# DESCRIPTION OF THE TASK
This exercise calls for every line of the listing below that contains the word "resolution".

[[ MATERIAL FOR THIS EXERCISE, beginning ]]

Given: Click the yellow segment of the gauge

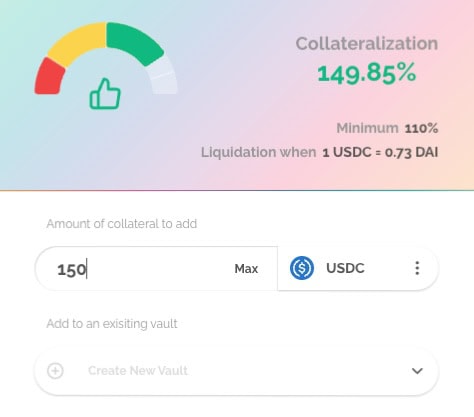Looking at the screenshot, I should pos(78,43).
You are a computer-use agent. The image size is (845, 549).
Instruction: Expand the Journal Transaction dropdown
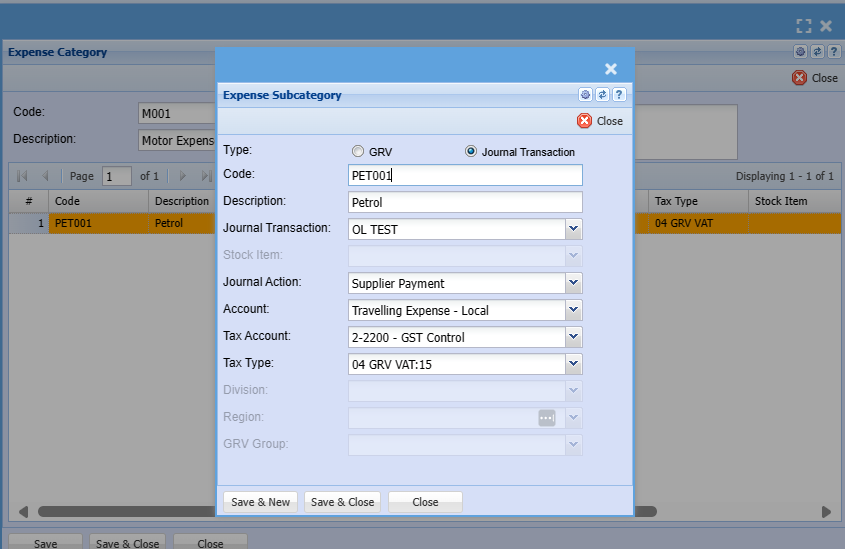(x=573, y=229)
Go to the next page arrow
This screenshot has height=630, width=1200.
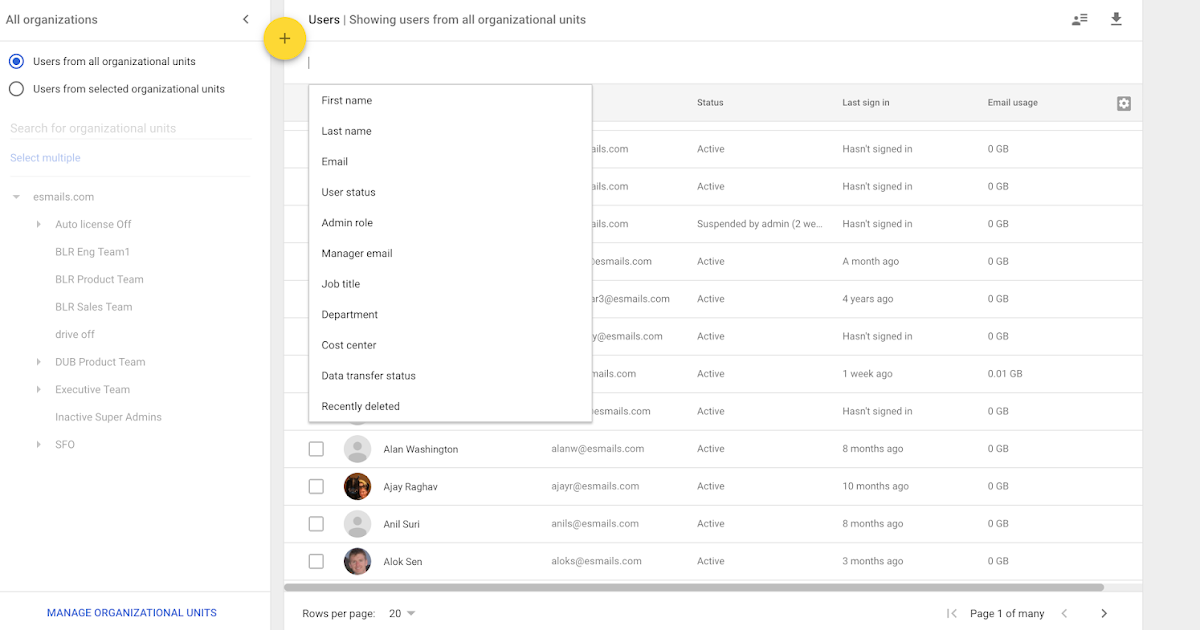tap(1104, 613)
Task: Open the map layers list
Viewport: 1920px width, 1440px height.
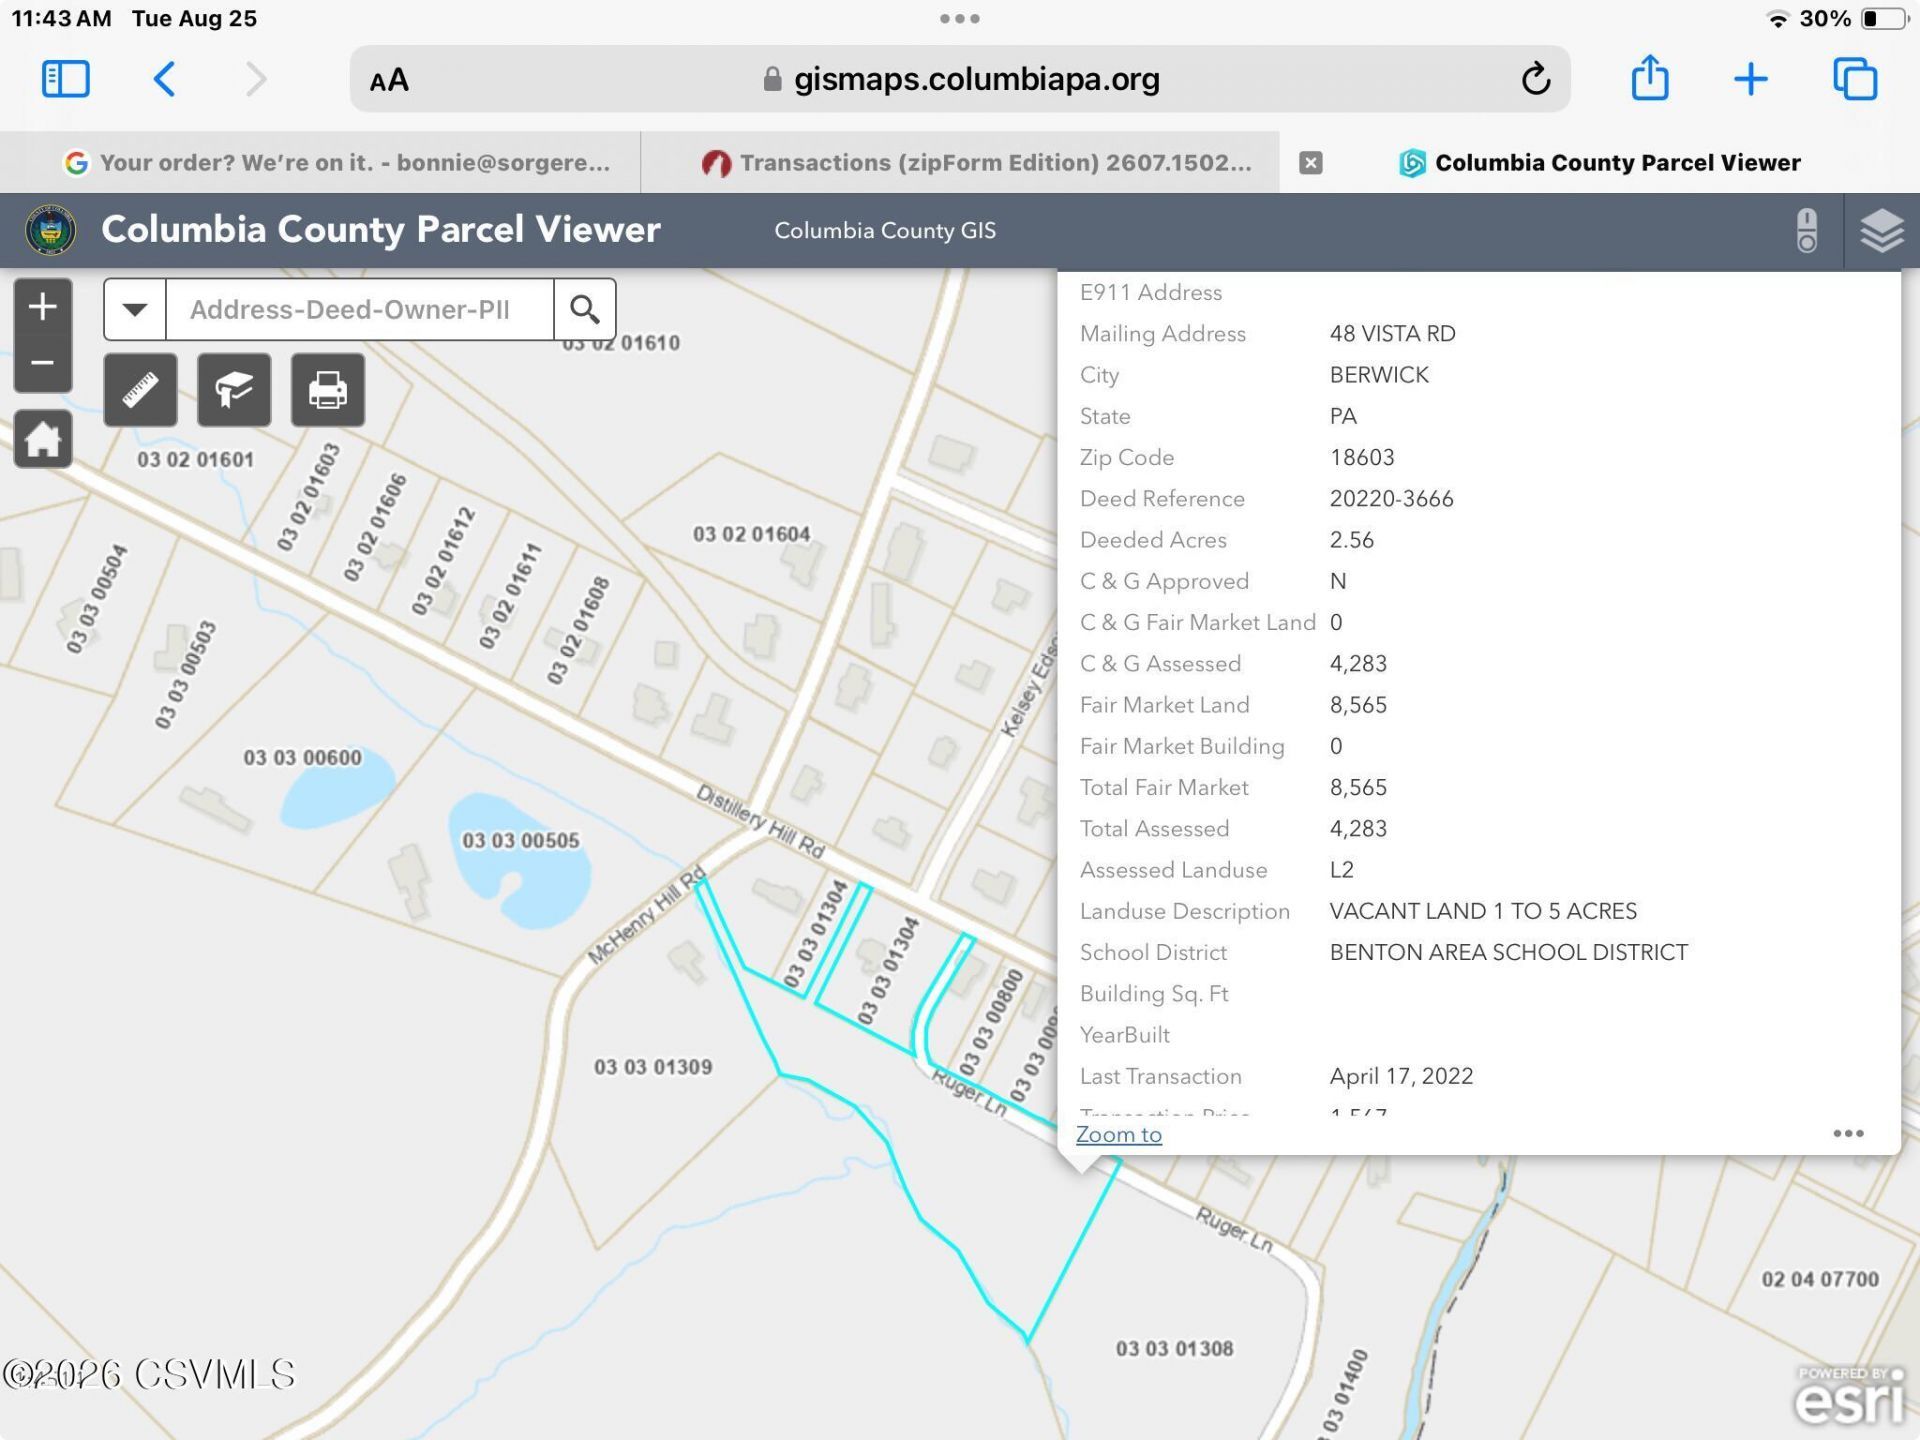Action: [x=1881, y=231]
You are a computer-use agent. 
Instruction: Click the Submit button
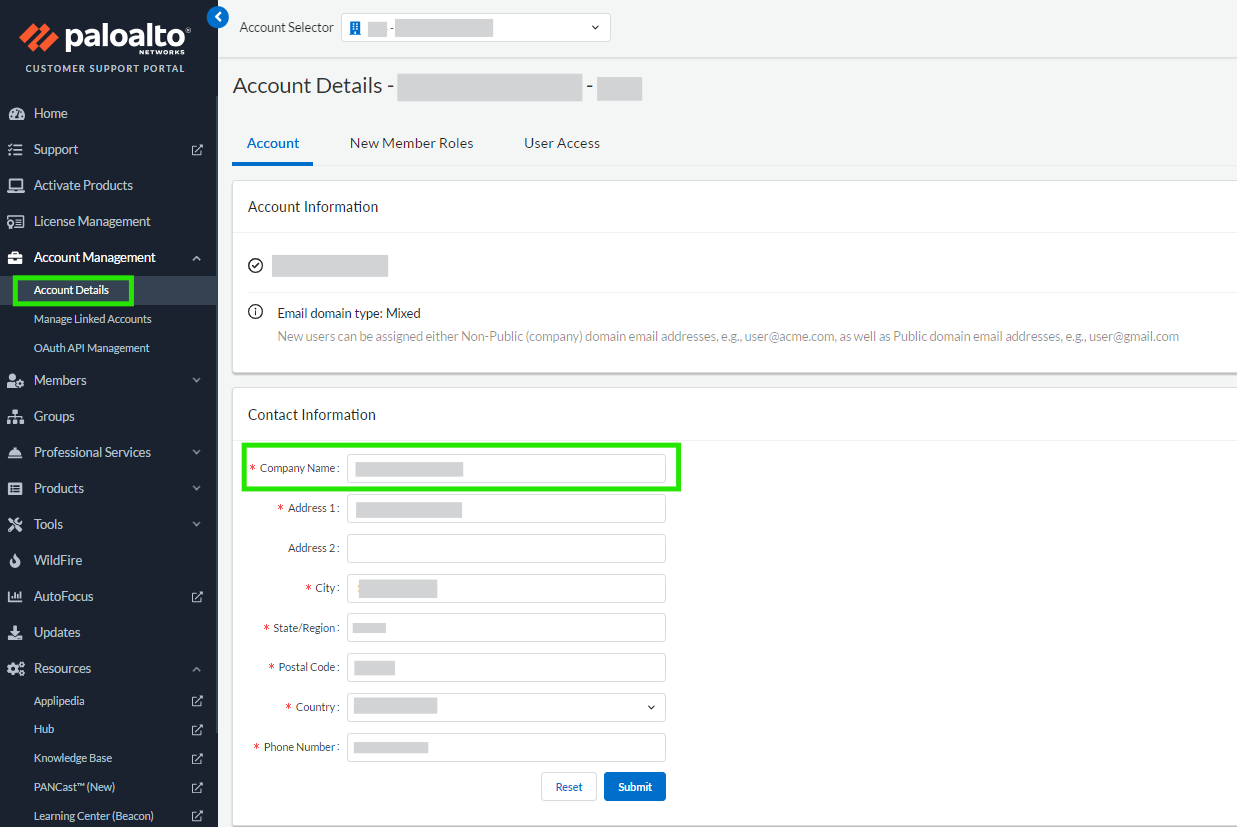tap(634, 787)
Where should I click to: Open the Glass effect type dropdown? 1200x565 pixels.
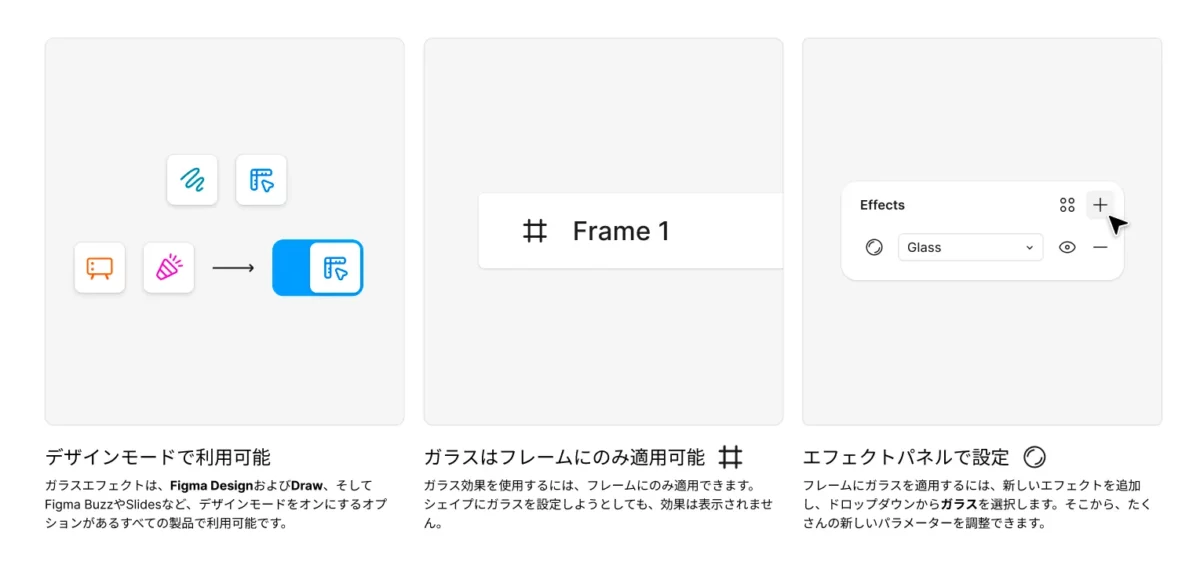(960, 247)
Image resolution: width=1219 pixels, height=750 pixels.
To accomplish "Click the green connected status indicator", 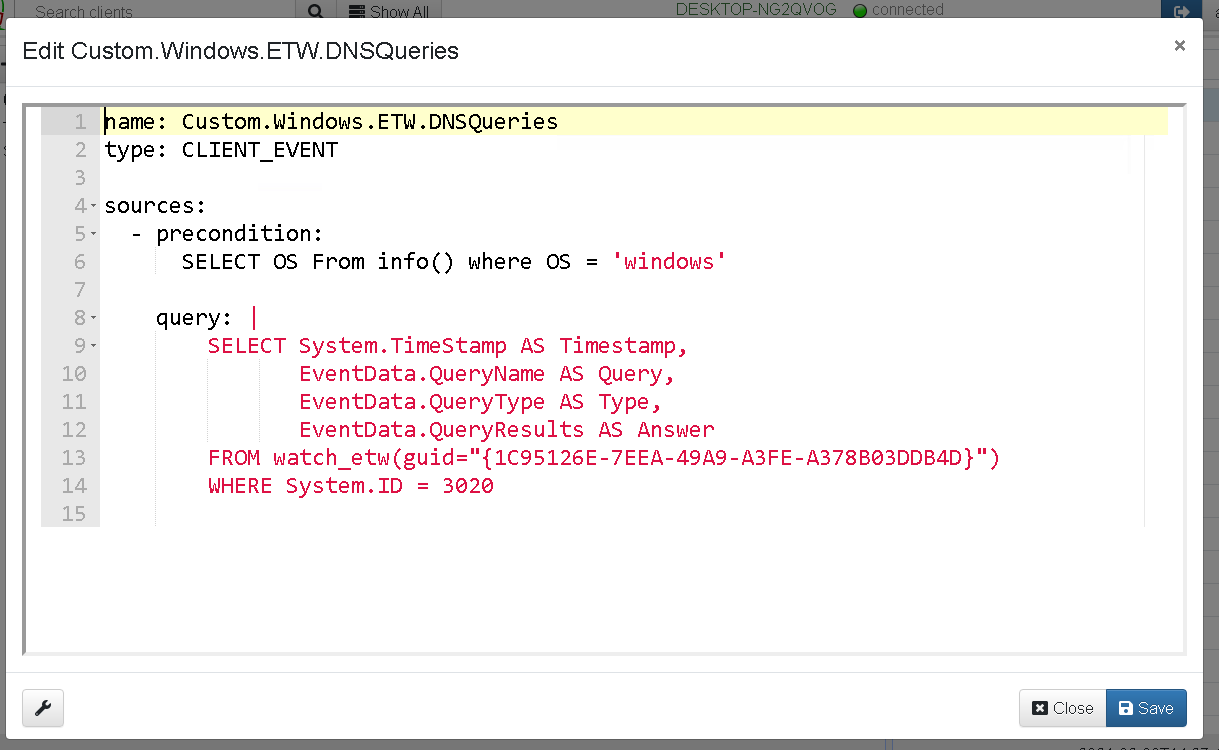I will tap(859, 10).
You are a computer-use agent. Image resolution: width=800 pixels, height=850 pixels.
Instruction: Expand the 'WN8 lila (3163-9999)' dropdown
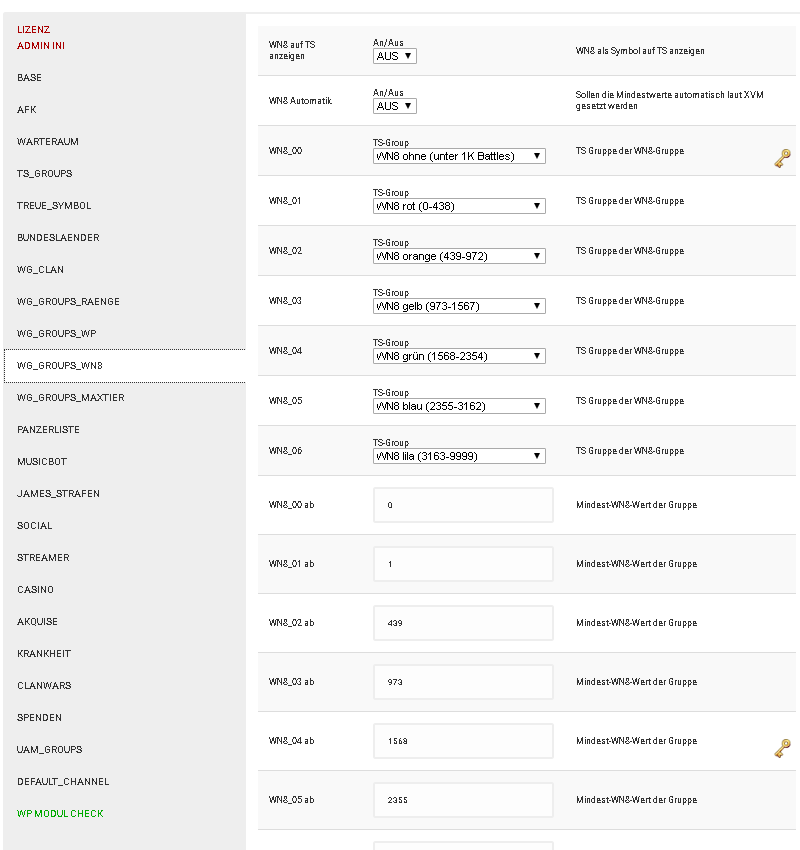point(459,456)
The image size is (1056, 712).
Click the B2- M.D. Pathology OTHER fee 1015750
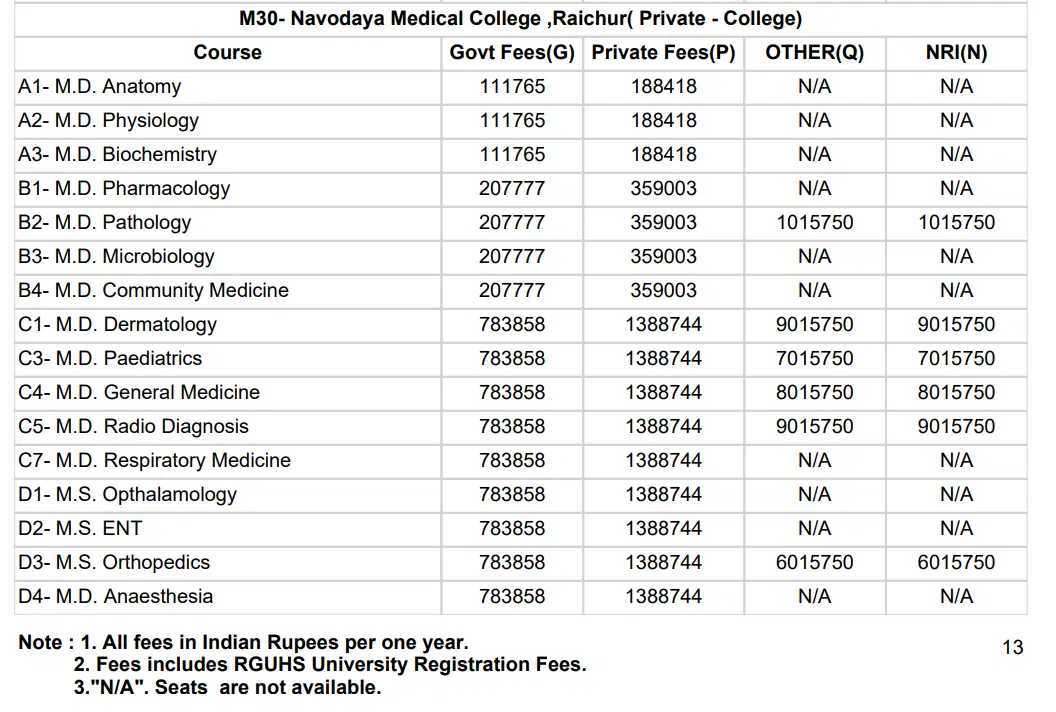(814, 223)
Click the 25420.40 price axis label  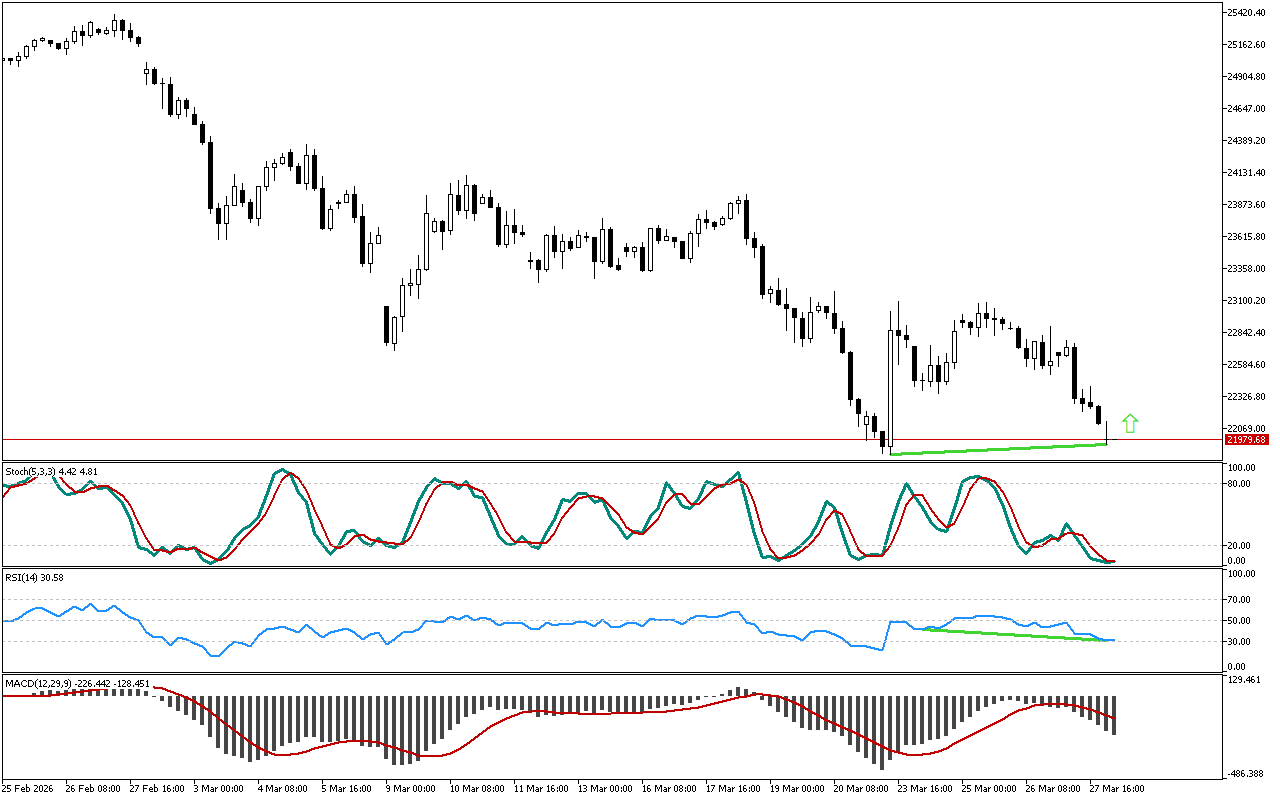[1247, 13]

[[ MATERIAL FOR THIS EXERCISE, end ]]

# SOLVED PROBLEM
Image resolution: width=1219 pixels, height=750 pixels.
You are a computer-use agent. Image resolution: width=800 pixels, height=850 pixels.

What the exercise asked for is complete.